The Term Sheet contemplates the following:
CLM has been granted a legally binding exclusivity period until October 1, 2026, while it conducts due diligence and the parties negotiate and finalize the Definitive Agreement;
In the event of a superior proposal, LM has granted CLM a legally binding right to match, subject to certain conditions.
LM has agreed to a binding C$1,687,500 break fee in the event of termination of the Term Sheet by LM, including where LM terminates to accept a superior proposal or otherwise breaches its exclusivity obligations;
LM has agreed to grant CLM a right of first refusal over sales of the Consideration Shares, subject to several conditions;
The Proposed Transaction is not a related party transaction and is an arm's length transaction for the purposes of the policies of the Canadian Securities Exchange ("CSE") and remains subject to certain closing conditions including, without limitation, (a) completion to the satisfaction of CLM of its due diligence, (b) execution of the Definitive Agreement between the parties, (c) the receipt by CLM and LM of all necessary corporate and regulatory approvals and consents, including the approval of the TSXV (in respect of CLM) and the CSE (in respect of LM), (d) each party's representations and warranties in the Definitive Agreement being true and correct in all material respects as of the closing date, and (e) each party satisfying its covenants and obligations as contained in the Definitive Agreement. There can be no guarantees that the Proposed Transaction will be completed as contemplated or at all. The Proposed Transaction is anticipated to close within 45 days following the execution of the Definitive Agreement.
ON BEHALF OF THE BOARD OF
LINEAR MINERALS CORP.
"Gurminder Sangha" Gurminder Sangha
CEO & Director
For further information, please contact the Company at [email protected].

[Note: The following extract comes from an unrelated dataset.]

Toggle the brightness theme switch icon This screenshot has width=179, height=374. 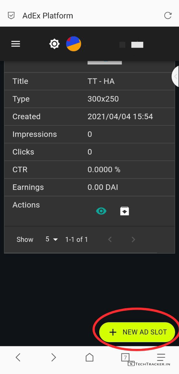[x=54, y=44]
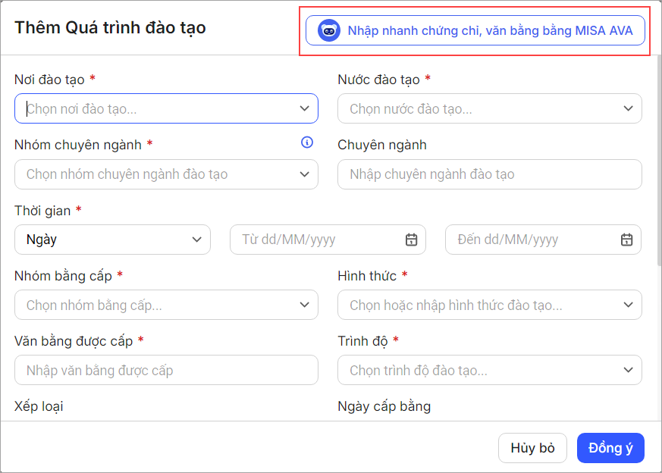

Neither the Canadian Securities Exchange (CSE) nor its Regulation Services Provider accepts responsibility for the adequacy or accuracy of this news release and has neither approved nor disapproved the contents of this news release.
Disclaimer for Forward-looking Information
Except for the statements of historical fact, this news release contains "forward-looking information" within the meaning of the applicable Canadian securities legislation that is based on expectations, estimates and projections as at the date of this news release. "Forward-looking information" in this news release includes information about the Company's information concerning the intentions, plans and future actions of the parties to the transactions described herein and the terms thereon.
The forward-looking information in this news release reflects the current expectations, assumptions and/or beliefs of the Company based on information currently available to the Company. In connection with the forward-looking information contained in this news release, the Company has made assumptions about the Company's ability to obtain required approvals. The Company has also assumed that no significant events occur outside of the Company's normal course of business. Although the Company believes that the assumptions inherent in the forward-looking information are reasonable, forward-looking information is not a guarantee of future performance and accordingly undue reliance should not be put on such information due to the inherent uncertainty therein.